UK Independent. Sourced. Primary. · Est. 2024
Home Bills VoIP Explained: How Voice Over Internet Protocol Actually Works
Bills

VoIP Explained: How Voice Over Internet Protocol Actually Works

VoIP turns speech into digital packets and sends them across the internet using protocols such as SIP and codecs such as G.711. This guide breaks down how a VoIP call is built, routed and kept clear.

CT
Chandraketu Tripathi
Finance Editor, Kaeltripton
Published 5 Jun 2026
Last reviewed 5 Jun 2026
✓ Fact-checked
VoIP Explained: How Voice Over Internet Protocol Actually Works
Advertisement
BROADBAND & TELECOMS
KEY FACTS
  • VoIP stands for Voice over Internet Protocol and carries calls as data packets rather than over a dedicated voice circuit.
  • Session Initiation Protocol (SIP) is the signalling standard most commonly used to set up, manage and end VoIP calls.
  • The G.711 codec defined by the ITU encodes voice at 64 kilobits per second per direction without compression.
  • The G.729 codec compresses voice to around 8 kilobits per second, using far less bandwidth than G.711.
  • Jitter, packet loss and insufficient bandwidth are the main causes of degraded VoIP call quality.
TL;DR

VoIP converts speech into digital packets, uses SIP to set up the call and a codec such as G.711 to encode the audio, then routes the packets over the internet to the other party in near real time.

Last reviewed: June 2026

What VoIP Is

Every time a call is placed over a broadband line rather than a traditional copper circuit, Voice over Internet Protocol is doing the work in the background. VoIP is the family of technologies that lets the human voice travel across the same internet that carries web pages and video. Rather than holding open a dedicated electrical path between two telephones for the duration of a call, VoIP breaks the conversation into small digital packets and sends them across a shared network, reassembling them at the far end fast enough that the two people hear each other in something very close to real time.

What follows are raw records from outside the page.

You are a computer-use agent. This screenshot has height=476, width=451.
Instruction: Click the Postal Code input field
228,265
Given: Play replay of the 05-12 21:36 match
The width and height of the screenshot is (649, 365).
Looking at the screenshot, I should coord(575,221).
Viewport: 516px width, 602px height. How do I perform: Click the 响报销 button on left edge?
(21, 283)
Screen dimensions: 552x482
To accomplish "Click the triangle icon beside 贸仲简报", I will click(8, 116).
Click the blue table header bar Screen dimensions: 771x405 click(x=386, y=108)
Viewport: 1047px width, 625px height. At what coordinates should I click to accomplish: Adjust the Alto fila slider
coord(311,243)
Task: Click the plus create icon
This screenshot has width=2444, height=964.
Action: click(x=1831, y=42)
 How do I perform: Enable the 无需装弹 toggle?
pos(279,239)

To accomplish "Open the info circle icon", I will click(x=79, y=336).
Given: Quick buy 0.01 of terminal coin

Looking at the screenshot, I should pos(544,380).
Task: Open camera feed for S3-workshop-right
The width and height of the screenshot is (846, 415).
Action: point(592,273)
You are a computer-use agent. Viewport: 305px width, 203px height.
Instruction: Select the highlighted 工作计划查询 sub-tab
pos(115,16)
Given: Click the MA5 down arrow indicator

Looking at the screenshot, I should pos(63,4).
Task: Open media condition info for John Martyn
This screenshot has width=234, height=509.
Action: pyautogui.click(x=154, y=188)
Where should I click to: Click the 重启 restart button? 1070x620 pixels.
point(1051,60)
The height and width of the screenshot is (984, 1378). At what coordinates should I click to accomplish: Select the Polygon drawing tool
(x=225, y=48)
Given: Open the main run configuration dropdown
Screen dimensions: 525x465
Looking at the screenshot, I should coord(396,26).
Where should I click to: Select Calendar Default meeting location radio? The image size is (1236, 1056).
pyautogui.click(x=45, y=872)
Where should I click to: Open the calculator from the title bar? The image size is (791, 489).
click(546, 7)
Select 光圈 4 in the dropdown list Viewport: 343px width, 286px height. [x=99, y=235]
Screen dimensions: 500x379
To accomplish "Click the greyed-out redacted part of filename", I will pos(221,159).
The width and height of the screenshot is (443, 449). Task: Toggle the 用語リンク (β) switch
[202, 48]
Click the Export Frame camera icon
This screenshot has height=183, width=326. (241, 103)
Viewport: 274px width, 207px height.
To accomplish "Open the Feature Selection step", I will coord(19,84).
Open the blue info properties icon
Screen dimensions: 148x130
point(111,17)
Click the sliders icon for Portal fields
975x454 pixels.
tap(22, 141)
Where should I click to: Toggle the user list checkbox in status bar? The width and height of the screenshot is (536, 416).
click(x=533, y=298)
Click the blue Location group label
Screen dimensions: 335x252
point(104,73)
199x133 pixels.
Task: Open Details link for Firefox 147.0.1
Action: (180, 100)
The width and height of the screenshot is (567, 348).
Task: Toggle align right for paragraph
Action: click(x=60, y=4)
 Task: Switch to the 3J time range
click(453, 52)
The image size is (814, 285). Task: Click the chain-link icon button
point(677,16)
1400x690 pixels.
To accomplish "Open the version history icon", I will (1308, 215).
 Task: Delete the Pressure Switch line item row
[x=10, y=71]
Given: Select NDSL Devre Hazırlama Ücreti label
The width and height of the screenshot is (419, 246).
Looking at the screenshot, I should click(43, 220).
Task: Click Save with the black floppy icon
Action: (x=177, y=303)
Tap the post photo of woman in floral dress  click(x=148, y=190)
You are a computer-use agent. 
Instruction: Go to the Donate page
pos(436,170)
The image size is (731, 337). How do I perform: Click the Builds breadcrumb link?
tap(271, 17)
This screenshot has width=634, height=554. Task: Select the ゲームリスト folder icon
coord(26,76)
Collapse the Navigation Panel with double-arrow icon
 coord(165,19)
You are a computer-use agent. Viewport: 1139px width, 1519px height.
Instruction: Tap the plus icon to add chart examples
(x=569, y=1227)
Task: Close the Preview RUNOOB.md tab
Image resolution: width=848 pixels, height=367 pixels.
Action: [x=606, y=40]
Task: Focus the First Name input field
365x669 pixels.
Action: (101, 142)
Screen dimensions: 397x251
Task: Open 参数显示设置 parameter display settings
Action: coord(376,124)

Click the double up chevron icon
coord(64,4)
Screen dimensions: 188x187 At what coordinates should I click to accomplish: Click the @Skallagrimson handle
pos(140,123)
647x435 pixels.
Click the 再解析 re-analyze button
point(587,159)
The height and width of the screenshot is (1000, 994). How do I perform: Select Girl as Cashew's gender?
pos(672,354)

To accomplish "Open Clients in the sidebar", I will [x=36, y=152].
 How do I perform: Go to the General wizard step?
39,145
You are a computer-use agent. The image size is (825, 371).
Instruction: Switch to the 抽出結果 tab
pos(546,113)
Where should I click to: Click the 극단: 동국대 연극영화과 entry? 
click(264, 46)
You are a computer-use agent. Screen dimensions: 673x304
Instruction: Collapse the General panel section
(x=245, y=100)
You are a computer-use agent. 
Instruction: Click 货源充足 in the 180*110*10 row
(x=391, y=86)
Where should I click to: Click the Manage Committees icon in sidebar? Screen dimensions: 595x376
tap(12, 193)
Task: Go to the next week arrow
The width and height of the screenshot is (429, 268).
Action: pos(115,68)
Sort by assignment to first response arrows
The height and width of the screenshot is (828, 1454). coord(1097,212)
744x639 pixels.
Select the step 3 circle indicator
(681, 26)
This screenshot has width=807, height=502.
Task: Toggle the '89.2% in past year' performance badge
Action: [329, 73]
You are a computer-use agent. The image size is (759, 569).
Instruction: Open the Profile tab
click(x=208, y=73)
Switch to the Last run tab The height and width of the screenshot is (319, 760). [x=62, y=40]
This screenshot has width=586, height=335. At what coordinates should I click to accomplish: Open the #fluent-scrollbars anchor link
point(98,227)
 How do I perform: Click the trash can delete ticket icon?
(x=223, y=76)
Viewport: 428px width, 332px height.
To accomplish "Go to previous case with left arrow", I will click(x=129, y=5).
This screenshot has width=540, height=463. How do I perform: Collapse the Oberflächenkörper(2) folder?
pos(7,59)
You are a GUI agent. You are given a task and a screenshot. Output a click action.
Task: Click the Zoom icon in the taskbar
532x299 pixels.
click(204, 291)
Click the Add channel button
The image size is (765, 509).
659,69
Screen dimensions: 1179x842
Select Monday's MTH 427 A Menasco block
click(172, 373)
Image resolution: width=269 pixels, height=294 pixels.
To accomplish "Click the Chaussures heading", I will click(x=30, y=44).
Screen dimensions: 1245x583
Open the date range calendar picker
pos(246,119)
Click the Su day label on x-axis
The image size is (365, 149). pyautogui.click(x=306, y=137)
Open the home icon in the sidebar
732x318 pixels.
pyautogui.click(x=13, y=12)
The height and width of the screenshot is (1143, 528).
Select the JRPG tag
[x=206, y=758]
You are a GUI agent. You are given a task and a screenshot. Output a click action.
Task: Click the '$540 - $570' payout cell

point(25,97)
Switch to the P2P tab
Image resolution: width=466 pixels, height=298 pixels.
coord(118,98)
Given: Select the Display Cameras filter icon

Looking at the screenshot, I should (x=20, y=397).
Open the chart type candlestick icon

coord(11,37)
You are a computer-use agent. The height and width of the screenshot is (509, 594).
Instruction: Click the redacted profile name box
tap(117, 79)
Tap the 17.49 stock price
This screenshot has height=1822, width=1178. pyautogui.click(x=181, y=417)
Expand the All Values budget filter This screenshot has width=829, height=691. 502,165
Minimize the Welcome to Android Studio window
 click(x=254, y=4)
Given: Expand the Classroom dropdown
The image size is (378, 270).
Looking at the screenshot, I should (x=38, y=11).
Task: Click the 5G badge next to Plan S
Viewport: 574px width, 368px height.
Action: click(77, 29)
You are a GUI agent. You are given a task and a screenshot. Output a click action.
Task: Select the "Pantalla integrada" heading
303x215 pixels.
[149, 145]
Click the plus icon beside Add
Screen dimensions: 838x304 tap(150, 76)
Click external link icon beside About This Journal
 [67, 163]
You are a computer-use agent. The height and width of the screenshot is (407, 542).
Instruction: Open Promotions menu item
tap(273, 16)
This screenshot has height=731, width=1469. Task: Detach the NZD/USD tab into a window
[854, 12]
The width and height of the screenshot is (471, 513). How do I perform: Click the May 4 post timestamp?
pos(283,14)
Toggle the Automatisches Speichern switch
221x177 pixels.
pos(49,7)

This matters because the United Kingdom is in the middle of retiring its analogue telephone network. Openreach is moving every line onto an internet protocol platform, with the all-IP migration scheduled to complete in 2027, which means VoIP is becoming the default rather than a specialist alternative. Understanding how it works helps explain why call quality depends on the broadband connection and why a VoIP line behaves differently from the old copper service.

How Audio Becomes Digital Packets

A telephone call starts as sound: pressure waves that a microphone turns into a continuously varying electrical signal. VoIP cannot send that continuous signal directly, so it samples the audio many times per second and converts each sample into a number, a process known as analogue-to-digital conversion. The stream of numbers is then grouped into packets, each carrying a small slice of the conversation along with addressing information that tells the network where the packet should go.

Those packets travel independently across the internet and may even take different routes to reach the destination. At the far end the receiving device places them back in order, converts the numbers back into an electrical signal and drives a speaker so the listener hears the original voice. Because each packet is timestamped, the receiver can detect when packets arrive late or out of sequence, which is central to keeping the conversation intelligible. The whole cycle of capture, packetise, transmit and reassemble happens continuously throughout the call.

The Role of SIP

Sending audio packets is only half of a telephone call. Something has to set the call up, make the other phone ring, agree how the audio will be encoded and tear the call down at the end. That signalling job is most commonly handled by the Session Initiation Protocol, usually shortened to SIP. SIP is the language two systems use to say who is calling whom, to negotiate the parameters of the session and to manage events such as answering, holding, transferring and hanging up.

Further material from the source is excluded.